Marcelo Gallardo. Foto: Agencia Andes

Dos de las tres Copas Libertadores del palmarés de River Plate contaron con la inestimable participación de Marcelo Gallardo. El actual técnico de los Millonarios formó parte de la plantilla que alzó el segundo título en 1996 y dirigió a los de Núñez hacia la gloria en 2015, un objetivo que ansía repetir este mismo año. De la mano de Gallardo, River Plate se ha convertido en un equipo copero, que se maneja como pocos en los torneos de eliminatorias. Sorprendió la debacle de la temporada pasada en la semifinal contra Lanús, cuando desperdició en la vuelta una ventaja de tres goles en poco menos de 20 minutos, pero la Libertadores le devolvió una oportunidad para regresar a lo grande a una final con una remontada inverosímil en la cancha de Grêmio. Cuando ya no parecía posible, cuando Grêmio había frustrado y desesperado hasta la extenuación a River Plate con su férreo sistema defensivo, River Plate anotó dos goles para remontar el partido y la eliminatoria en Porto Alegre.

Gremio vs River Plate - Football tactics and formations

Grêmio se quedó a pocos minutos de repetir en la final de la Copa Libertadores por segunda edición consecutiva. Los de Renato Gaúcho hicieron todo lo que estuvo en su mano para aprovechar los mimbres de que disponían tras la baja confirmada de Luan -tanto en la ida como en la vuelta- y los problemas físicos de Everton, que solo le permitieron disputar cerca de 40 minutos en el encuentro de vuelta. Sin sus dos principales armas ofensivas -sin contar ya al traspasado Arthur-, Grêmio mostró una cara muy diferente a la de la temporada pasada en la Libertadores. Como en la ida, el conjunto brasileño replegó, cedió la pelota e intentó que ocurriera lo mínimo posible sobre el césped. Contuvo los mejores minutos de River, que salió de maravilla a la cancha y ahogó a Grêmio en la media hora inicial, en parte gracias a la estelar actuación de su pareja de centrales. Geromel es una garantía en la Libertadores, por lo que sorprendió el rendimiento de Paulo Miranda ante la baja por sanción de Kannemann. Miranda se hartó de despejar centros laterales, balones frontales, disparos lejanos… Fue un frontón.
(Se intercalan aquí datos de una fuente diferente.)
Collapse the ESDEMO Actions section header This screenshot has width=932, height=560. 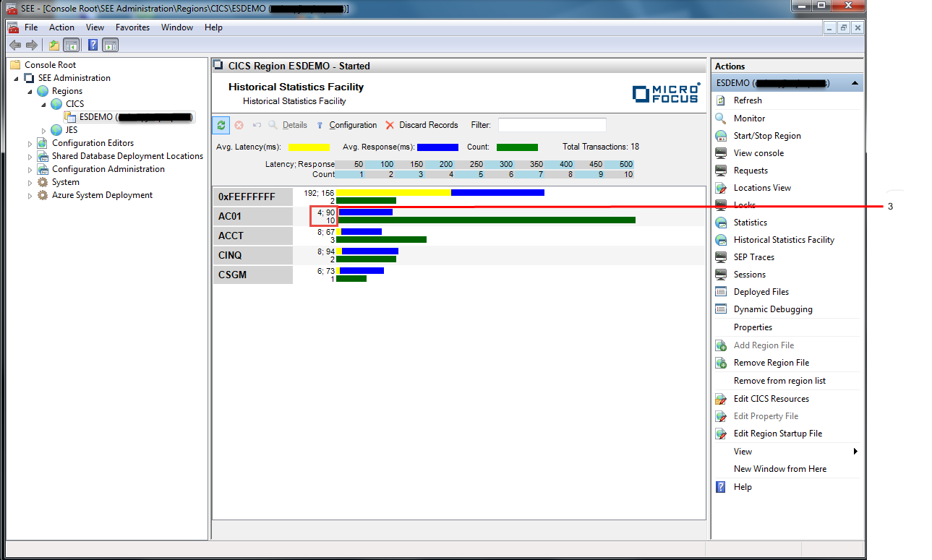tap(855, 83)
La fortaleza defensiva de Grêmio fue minando la moral de River, cada vez más desesperado. Si en la ida fue el equipo que más insistió en anotar pero se marchó de vacío, con un 0-1 en contra, a la media hora inicial de la vuelta se repitió la misma historia. River se empezó a desordenar a raíz de la lesión de Ponzio, el sostén de la medular con un rol más posicional y destructor. River Plate se partió, Grêmio pudo desplegarse con la velocidad de Alisson y la potencia del lateral Bruno Cortez por el sector izquierdo, y volvió a marcar a balón parado. En esta ocasión, en un córner que le cayó a Leo Gomes en la frontal. El lateral derecho brasileño puso el balón en el fondo de la red.
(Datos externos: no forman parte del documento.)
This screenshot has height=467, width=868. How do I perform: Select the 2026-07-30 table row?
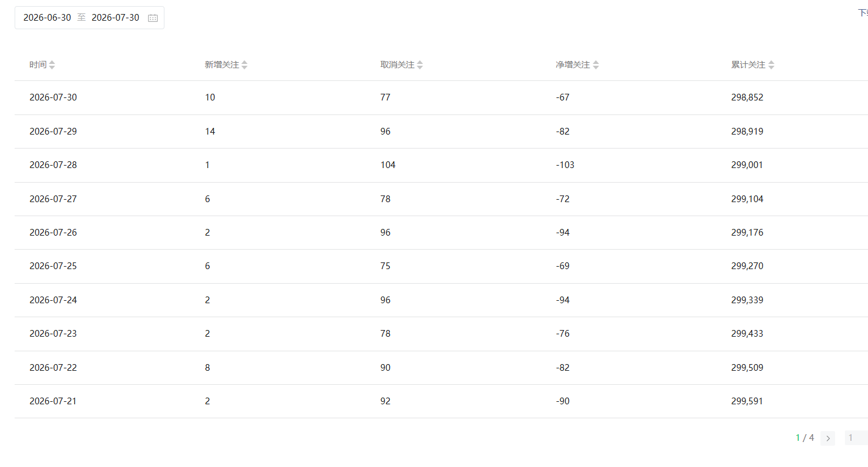[x=441, y=97]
Luan marcó dos goles en Guayaquil. Foto: Agencia de Noticias ANDES
Luan no pudo jugar ni en la ida ni en la vuelta por lesión. Foto: Agencia de Noticias ANDES

Si River Plate logró imponer su guion en la primera media hora, Grêmio consiguió que el conjunto argentino no se acercara con demasiado peligro al arco de Marcelo Grohe en la segunda parte. El equipo brasileño gestionó su ventaja de dos goles en el global de la eliminatoria con oficio, con la confianza de quien sabe que dejó la meta a cero en el Monumental y fue campeón la temporada pasada. Frenó el ritmo del choque y desesperó a River Plate, más vulnerable a raíz de la introducción de Everton Sousa. El extremo brasileño intimidó al contragolpe en el rato que disputó e incluso pudo sentenciar la semifinal en un mano a mano que detuvo Armani. Sin embargo, la oportunidad desperdiciada por Everton y la lesión de Paulo Miranda a la postre resultaron definitivas.

La misma faceta que condenó a River Plate en los primeros 170 minutos de eliminatoria le rescató en el cuarto de hora decisivo. Cuando se desvanecía la esperanza de perforar el muro de Grêmio, Rafael Santos Borré cabeceó una falta colgada por el Pity Martínez e igualó el partido. A un único gol para levantar la eliminatoria, los pupilos de Marcelo Gallardo resurgieron, empujaron a Grêmio hacia su propia portería y cuatro minutos después provocaron un penalty. Bressan tocó el balón con la mano, el VAR se lo hizo saber al colegiado y Pity Martínez transformó el lanzamiento desde los once metros ocho minutos después de que se cometiera la infracción que terminó con la expulsión del central brasileño. El sustituto de Paulo Miranda, el cuarto central de Grêmio, se convirtió en villano del Tricolor y héroe de River Plate, que vuelve a la final de la Libertadores tres años después. La segunda en cuatro años con Marcelo Gallardo. Y, quizás, la primera de la historia entre River y Boca si Palmeiras no remonta el 2-0 de la ida en la Bombonera.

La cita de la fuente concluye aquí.